I have however one pretty basic problem with window creation. I
have a main window, and I want to be able to create an arbitrary number
of non-blocking child windows for it. The child windows should be
destroyed together with the main window, and should also destroy
themselves (and free all memory) when they are closed individually.

As an example: Say I have a long list of items in a tree view in my
main window. Whenever I activate an item, I want a window popping up
with further details. It should be possible to display multiple such
windows at the same time, even multiple detail views on the same data,
so I don't want to reuse the former windows. In order for the child
windows not to leak memory on closing, I don't want them to just hide,
but destroy themselves.

As far as I can see, I can't archieve that with any of the memory
management methods described in the gtkmm-book. I have found an older
mailing list post at
http://osdir.com/ml/gnome.gtkmm/2003-03/msg00067.html
that tries to solve the very same problem. I am however a bit sceptic
on the frequent use of "delete this;" in member functions. As far as I
know, "delete this;" itself is valid, but any other statement, even a
return statement, is undefined behaviour.

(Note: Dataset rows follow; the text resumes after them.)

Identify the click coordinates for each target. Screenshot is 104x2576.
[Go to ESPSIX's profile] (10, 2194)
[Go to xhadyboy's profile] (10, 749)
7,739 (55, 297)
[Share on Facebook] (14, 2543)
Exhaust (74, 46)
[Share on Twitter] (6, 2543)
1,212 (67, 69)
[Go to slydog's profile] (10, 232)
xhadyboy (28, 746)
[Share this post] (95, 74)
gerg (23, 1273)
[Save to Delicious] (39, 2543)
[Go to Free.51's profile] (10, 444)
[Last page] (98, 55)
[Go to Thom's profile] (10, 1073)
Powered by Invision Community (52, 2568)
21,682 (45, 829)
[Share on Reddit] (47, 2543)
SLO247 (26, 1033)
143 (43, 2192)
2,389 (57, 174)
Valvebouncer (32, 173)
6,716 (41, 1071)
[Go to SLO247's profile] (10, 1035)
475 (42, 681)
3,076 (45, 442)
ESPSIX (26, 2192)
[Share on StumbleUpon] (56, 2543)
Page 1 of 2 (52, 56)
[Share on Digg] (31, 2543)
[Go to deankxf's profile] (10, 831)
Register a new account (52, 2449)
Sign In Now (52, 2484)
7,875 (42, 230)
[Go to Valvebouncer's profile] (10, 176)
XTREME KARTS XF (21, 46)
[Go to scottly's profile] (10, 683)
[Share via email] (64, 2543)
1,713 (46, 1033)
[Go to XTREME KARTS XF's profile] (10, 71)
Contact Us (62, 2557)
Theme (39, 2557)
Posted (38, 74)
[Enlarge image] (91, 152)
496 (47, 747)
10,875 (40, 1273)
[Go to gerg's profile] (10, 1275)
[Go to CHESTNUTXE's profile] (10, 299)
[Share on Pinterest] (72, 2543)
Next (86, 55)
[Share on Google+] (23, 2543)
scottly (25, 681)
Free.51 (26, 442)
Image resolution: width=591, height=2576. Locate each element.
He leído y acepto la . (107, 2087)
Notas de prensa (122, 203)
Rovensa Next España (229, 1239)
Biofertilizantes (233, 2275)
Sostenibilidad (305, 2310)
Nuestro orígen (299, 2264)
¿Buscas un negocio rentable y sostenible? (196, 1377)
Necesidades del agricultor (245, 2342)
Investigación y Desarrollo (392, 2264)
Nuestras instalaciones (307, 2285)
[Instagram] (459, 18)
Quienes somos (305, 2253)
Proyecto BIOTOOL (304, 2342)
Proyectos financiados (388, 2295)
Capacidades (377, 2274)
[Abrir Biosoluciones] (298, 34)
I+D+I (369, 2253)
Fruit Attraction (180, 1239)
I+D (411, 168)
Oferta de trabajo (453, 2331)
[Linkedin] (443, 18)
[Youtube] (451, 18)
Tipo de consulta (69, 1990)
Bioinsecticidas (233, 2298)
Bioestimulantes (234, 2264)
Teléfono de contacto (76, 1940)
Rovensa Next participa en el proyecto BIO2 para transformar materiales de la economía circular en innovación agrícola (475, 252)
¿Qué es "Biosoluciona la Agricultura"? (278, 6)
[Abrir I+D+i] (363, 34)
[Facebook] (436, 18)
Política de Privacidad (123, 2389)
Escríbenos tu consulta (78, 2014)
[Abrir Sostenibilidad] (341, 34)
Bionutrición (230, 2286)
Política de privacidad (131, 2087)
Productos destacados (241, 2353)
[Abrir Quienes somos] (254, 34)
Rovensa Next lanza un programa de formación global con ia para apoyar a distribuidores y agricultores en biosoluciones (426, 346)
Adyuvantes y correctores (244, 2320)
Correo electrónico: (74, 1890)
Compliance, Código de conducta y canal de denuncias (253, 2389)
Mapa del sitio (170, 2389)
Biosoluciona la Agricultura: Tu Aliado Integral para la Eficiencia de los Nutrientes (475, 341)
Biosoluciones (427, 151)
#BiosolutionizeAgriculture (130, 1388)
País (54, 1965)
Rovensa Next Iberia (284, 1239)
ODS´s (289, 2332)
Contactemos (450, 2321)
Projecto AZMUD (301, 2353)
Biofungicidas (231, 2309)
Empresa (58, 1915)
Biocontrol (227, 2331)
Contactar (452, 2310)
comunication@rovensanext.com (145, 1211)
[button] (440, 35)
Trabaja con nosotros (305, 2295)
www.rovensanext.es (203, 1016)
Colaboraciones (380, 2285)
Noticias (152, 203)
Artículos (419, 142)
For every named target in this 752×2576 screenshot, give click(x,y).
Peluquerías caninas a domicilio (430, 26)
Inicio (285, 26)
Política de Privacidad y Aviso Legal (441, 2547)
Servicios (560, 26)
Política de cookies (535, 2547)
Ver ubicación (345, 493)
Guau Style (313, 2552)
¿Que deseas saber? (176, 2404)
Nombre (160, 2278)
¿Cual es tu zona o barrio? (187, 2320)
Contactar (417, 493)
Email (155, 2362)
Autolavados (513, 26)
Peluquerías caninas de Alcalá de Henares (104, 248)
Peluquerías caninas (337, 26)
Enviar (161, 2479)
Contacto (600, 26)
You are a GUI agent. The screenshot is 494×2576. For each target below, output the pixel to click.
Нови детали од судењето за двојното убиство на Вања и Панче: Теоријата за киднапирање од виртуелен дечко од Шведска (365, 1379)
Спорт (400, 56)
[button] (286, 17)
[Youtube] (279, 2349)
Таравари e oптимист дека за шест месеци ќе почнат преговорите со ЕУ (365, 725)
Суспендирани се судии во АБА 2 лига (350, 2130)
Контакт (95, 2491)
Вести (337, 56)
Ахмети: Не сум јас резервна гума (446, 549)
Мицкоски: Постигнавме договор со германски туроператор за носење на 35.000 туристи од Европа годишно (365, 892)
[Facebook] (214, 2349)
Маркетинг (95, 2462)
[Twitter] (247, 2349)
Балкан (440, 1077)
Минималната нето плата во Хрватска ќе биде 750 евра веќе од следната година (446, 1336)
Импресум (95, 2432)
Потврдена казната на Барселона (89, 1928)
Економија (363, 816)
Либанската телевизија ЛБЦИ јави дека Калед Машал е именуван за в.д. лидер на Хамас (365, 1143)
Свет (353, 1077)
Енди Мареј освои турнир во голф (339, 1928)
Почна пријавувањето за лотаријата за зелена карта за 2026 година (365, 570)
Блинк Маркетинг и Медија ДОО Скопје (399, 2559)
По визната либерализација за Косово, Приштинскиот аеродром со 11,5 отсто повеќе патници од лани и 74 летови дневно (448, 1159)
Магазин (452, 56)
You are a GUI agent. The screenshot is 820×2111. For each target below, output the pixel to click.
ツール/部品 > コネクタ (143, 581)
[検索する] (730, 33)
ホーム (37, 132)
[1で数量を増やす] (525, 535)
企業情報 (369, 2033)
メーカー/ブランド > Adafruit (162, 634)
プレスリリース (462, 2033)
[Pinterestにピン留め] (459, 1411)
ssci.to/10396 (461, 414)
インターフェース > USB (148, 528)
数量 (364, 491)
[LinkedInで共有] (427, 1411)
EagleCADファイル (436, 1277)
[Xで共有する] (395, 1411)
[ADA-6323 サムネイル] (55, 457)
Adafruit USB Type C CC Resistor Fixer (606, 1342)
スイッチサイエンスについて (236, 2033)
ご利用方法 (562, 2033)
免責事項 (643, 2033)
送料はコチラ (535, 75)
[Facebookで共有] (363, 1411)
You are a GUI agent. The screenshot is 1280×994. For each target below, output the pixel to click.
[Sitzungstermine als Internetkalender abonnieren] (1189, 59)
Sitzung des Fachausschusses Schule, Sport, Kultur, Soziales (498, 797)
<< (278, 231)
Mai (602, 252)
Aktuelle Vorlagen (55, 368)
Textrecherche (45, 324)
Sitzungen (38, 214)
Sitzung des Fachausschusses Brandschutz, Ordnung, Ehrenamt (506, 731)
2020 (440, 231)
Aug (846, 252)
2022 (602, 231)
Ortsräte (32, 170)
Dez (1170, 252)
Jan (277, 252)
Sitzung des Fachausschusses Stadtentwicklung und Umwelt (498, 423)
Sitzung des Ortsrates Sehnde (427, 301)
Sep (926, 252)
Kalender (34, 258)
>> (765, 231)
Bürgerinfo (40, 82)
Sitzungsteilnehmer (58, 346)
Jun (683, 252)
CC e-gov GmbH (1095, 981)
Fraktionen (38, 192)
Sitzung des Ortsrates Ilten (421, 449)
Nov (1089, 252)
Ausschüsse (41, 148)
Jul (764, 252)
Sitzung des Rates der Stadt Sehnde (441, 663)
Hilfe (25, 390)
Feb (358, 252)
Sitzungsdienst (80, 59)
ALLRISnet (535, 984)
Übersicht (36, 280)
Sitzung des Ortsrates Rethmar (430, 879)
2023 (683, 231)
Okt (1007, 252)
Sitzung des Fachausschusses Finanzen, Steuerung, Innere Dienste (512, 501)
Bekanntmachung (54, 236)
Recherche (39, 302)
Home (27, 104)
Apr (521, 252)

I might be wrong about that
though.

Another possibility that I can see is to keep track of all open windows
in the main window class in a list, connect the child window's delete
event signal to a member function of the main window to remove the
window and delete all its memory resources, using the window pointer in
the GdkEventAny structure argument. The disadvantage of this
however is that still a higher instance needs to keep track of the
childs, they are not easy-to-use fire-and-forget self-destructing
windows.

Another possibility would be something along Qt's QObject::deleteLater()
function to not actually do a "delete this;" but schedule an object for
deletion in the event loop. That sounds more well-defined than a "delete
this", but I haven't found an equivalent in gtkmm.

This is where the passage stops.